Otherwise, use absolute value

let xAbs = abs(x)
let x2 = pow(xAbs, 2.0)

In fact, it is even possible to compute directly the power of a negative number.

The trick is that -1 = exp(i π) // i * Pi

I note ** for power of

so -2.0 = exp(i π) * 2.0

so (-2.0) ** 3.5 = (exp(i π) ** 3.5) * (2.0 ** 3.5) = exp (3.5 i π) * pow(2.0, 3.5)

And then convert exp (3.5 i π) to cos (3.5 i π) + i sin (3.5 i π)

Here it is obviously :

(-2.0) ** 2.0 = (exp(i π) ** 2.0) * (2.0 ** 3.5) = exp (2.0 i π) * pow(2.0, 3.5)

As exp (2 i π) = 1

result is pow(2.0, 3.5) as anticipated.

The func to compute the powIm return a couple (imaginary number)
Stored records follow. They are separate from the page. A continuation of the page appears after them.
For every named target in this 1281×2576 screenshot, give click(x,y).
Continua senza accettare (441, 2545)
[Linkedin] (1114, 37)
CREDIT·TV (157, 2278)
func powIm(x: Float, y: Float) -> (real: Float, im: Float) {
    if x >= 0 {
        return (powf(x, y), 0)
    }
    let val = powf(-x, y)
    let c = cos(.pi * y)
    let real = (abs(c) > 2e-07 ) ? cos(.pi * y) * val : 0     // avoid rounding artefact
    let s = sin(.pi * y)
    let im = (abs(s) > 2e-07 ) ? sin(.pi * y) * val : 0
   return (real, im)
}

called as

    let result = powIm(firstFactor, secondFactor)

for op = "pow (-2.0, 3.0)"

returns (real: -8.0, im: 0.0)

for op = "pow (-2.5, 3.2)"

returns (real: -15.1832914, im: -11.031291)

Hello,

Thank you for your code and your help !

My code was:

1. let formule = pow(x,3.0)
2. let x = -2.0 //example
3. let expression = NSExpression(format: formule)
4. let objet = ["x":x]
5. let expression1 = NSExpression(format: formule)
6. let ResultatFonction = expression1.expressionValue(with: objet, context: nil)as?Double

My wish is to automatically calculate the formula pow (x, y) for x between -100 and 100 and y between 1 and 10.
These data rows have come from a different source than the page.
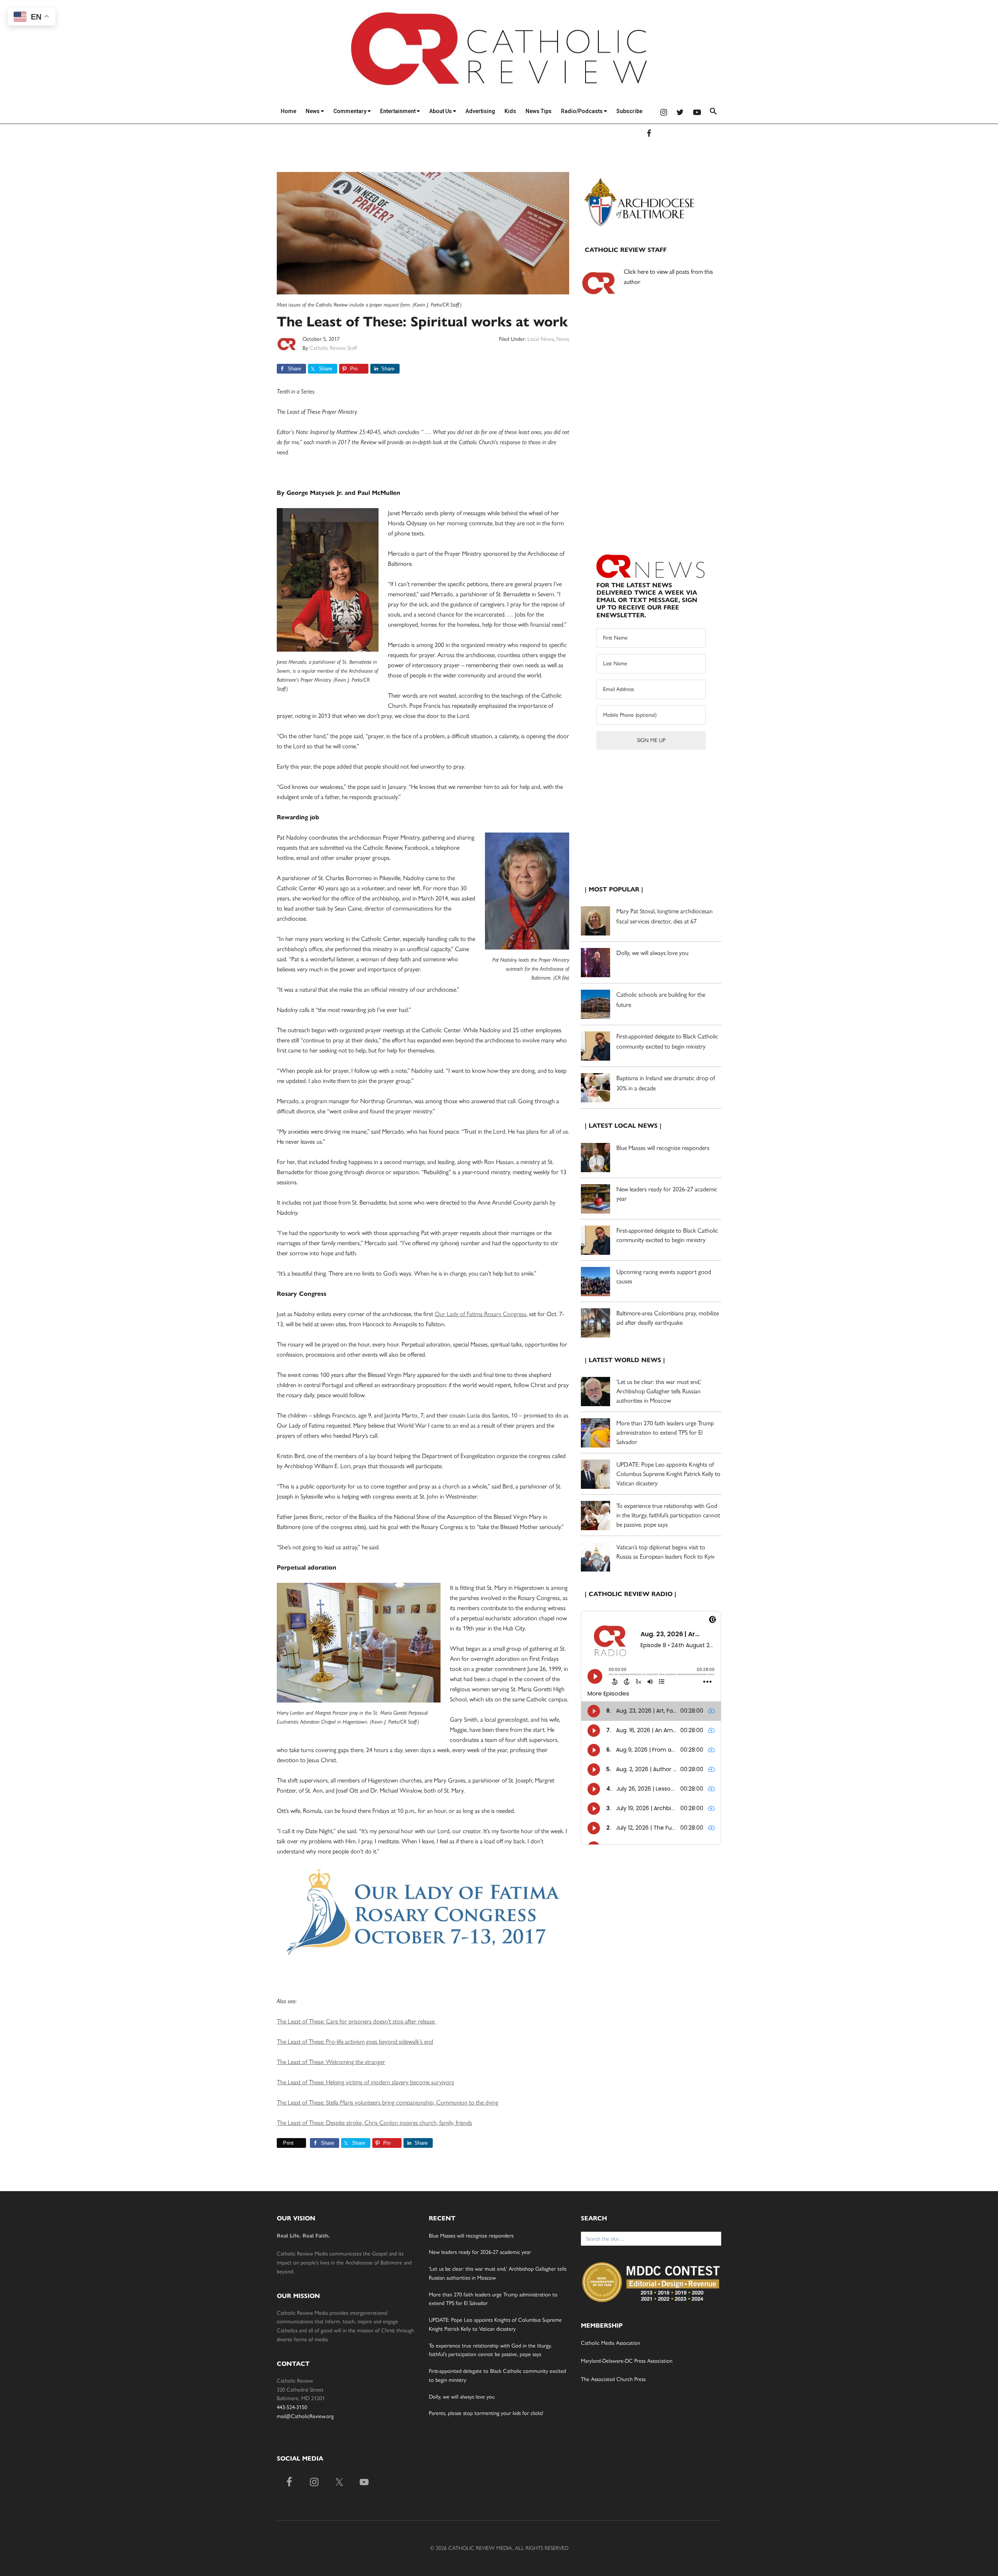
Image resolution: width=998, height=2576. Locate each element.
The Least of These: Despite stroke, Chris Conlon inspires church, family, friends (374, 2122)
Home (288, 111)
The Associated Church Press (613, 2379)
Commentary (350, 111)
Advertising (480, 111)
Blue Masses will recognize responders (663, 1148)
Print (288, 2143)
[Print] (280, 2143)
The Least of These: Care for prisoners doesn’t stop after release (356, 2021)
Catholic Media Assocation (610, 2343)
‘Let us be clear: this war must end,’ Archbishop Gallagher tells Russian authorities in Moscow (658, 1391)
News (313, 111)
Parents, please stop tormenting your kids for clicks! (486, 2413)
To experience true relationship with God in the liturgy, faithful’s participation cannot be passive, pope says (668, 1515)
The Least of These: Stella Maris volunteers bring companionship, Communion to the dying (387, 2102)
I agree for the absolute, but only if the power is an even number.

If you compute pow(x, y) with y integer, that works. Even if y is odd.

let x = pow(-2.0, 3.0) yields -8.0

So, if y is always integer, you can use directly pow()

But if y is not integer, it will not work, and the meaning of pow(x, y) in that case requires to use imaginary numbers.

So are questions 1 and 2 solved for you ?

Yes, Thank for your help !

Good luck. Maybe one day you will need these complex numbers.

And don't bforget to mark the thread as closed.